A mobile machine works in a field, a tunnel, a warehouse: where the network is weak, intermittent and billed by volume. Collecting its data in real time without losing it, or blowing up the subscription cost, is an engineering problem in its own right.
The field’s network constraint
In the field, connectivity is never guaranteed: partial mobile coverage, dropouts, limited bandwidth billed by transmitted volume. A naive, continuous upload of every frame is both unrealistic and costly. As ALAMO Group points out, part of the value of a solution is that telemetric transfer happens over low bandwidth, which keeps the subscription cost down. The network constraint is not a detail: it shapes the entire architecture.
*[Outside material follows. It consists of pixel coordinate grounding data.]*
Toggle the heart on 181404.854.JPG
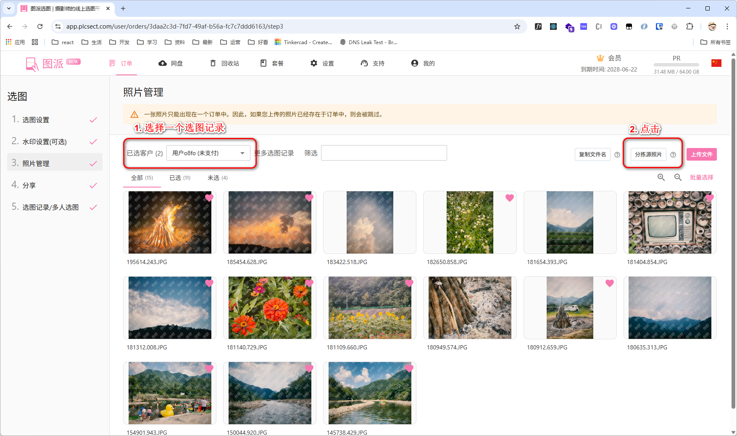Screen dimensions: 737x436 [710, 198]
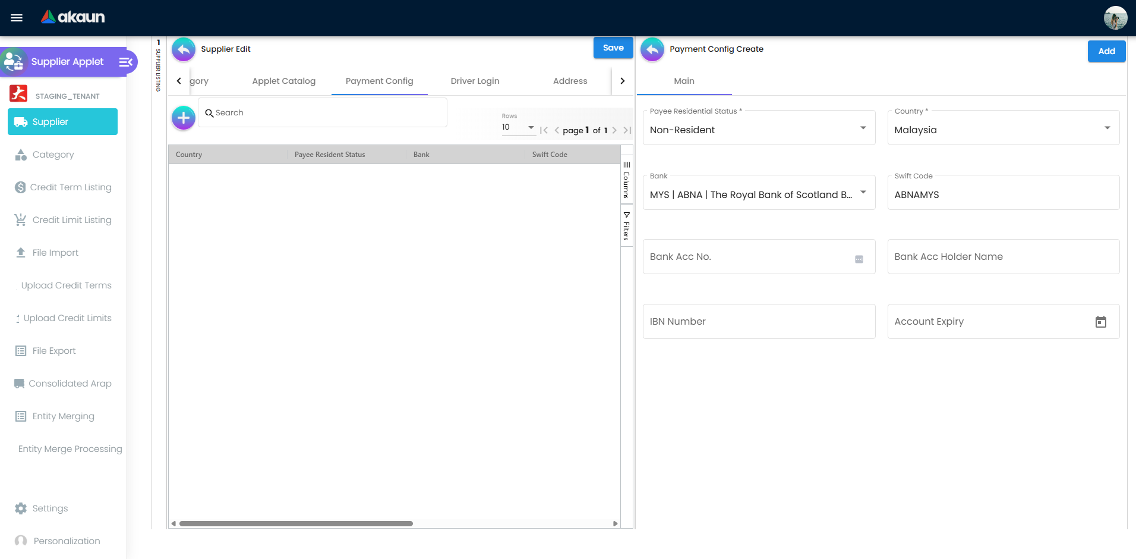Screen dimensions: 1136x559
Task: Open the File Import tool
Action: tap(55, 252)
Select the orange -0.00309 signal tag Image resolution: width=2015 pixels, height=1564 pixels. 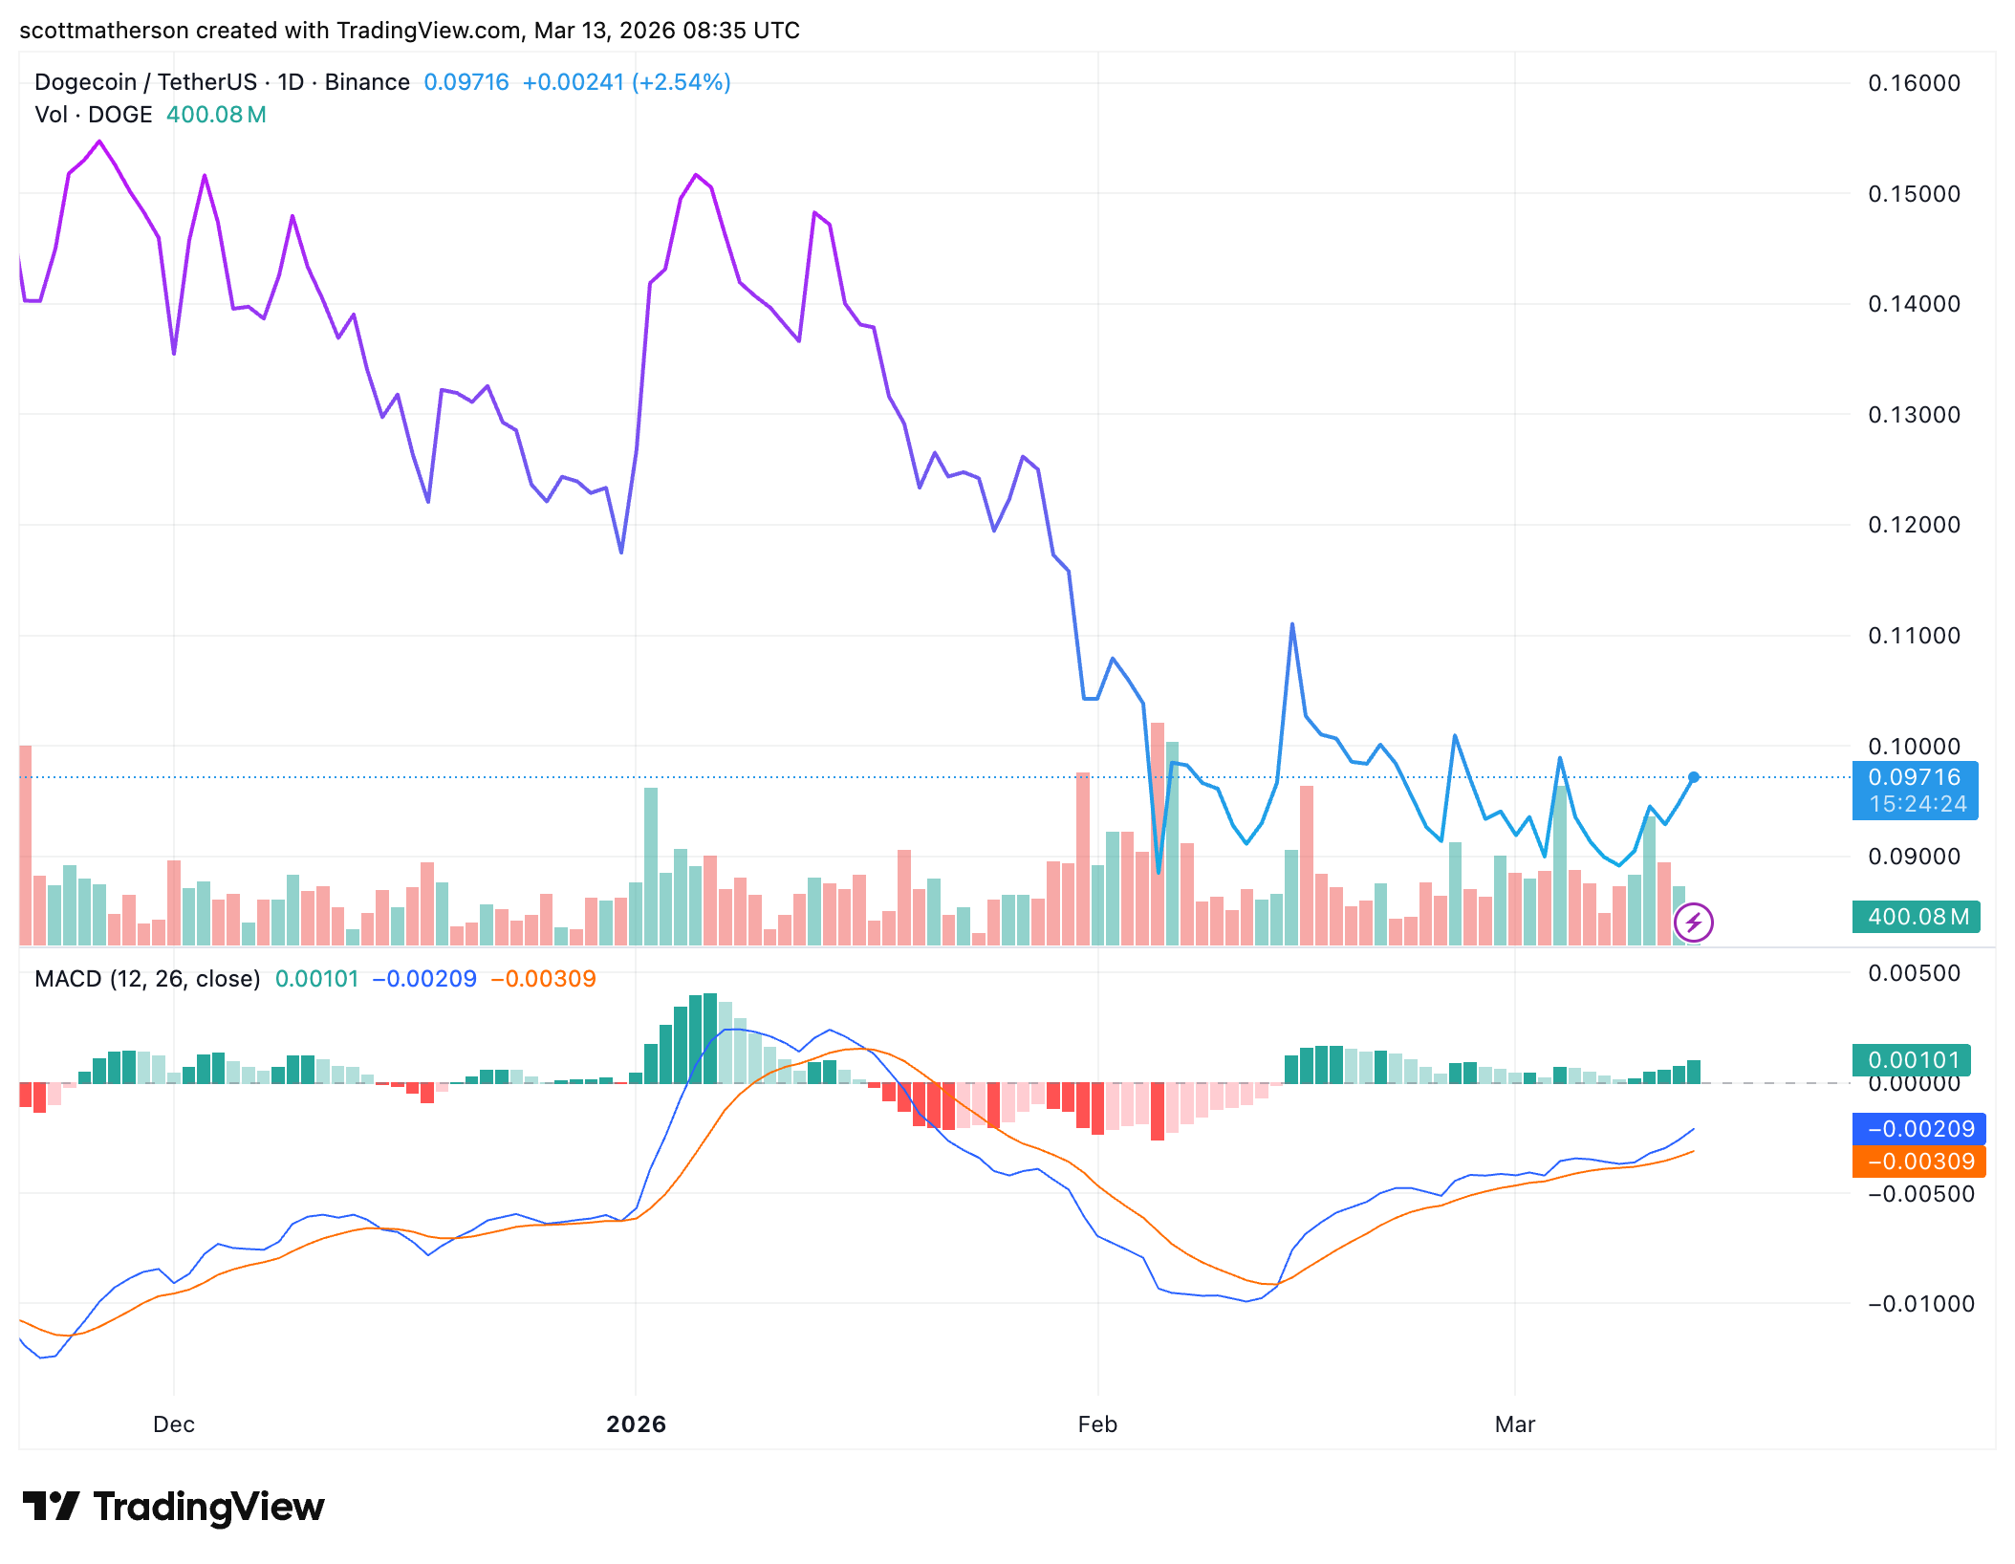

Decoding and buffering at the source
The answer lies in the intelligence embedded in the connectivity gateway. CAN frames are decoded locally, at the source, then buffered. If the network drops, the data is stored and re-sent once the link is restored, following a store-and-forward logic: nothing is lost. Only the useful information is transmitted, deduplicated and compacted, rather than the full raw stream. This is the principle of digital sobriety applied to collection: reducing the transmitted volume without impoverishing the usable information.
From stream to usable time series
On the server side, the messages fed back through a lightweight MQTT-type protocol feed time-series Big Data storage, able to absorb large volumes and allow real-time or deferred processing. It is this end-to-end chain, from onboard decoding to the time-series database, that then enables visualisation, detection of critical parameters and predictive maintenance. The robustness of the collection is invisible when everything works, but it is what determines the reliability of everything built on top of it.
Frequently asked questions
What happens when a connected machine loses the network?
The data is not lost. The connectivity gateway decodes and stores the measurements locally, then re-sends them once the link is restored (store-and-forward logic). This keeps a continuous history even under intermittent coverage, which is essential for mobile machines operating in poorly covered areas.
Why not simply upload everything continuously?
Because mobile bandwidth is limited and billed by volume: transmitting all raw frames would be unreliable and very costly at fleet scale. By decoding and filtering at the source, only the useful information is transmitted, which reduces subscription cost and footprint without degrading the analysis.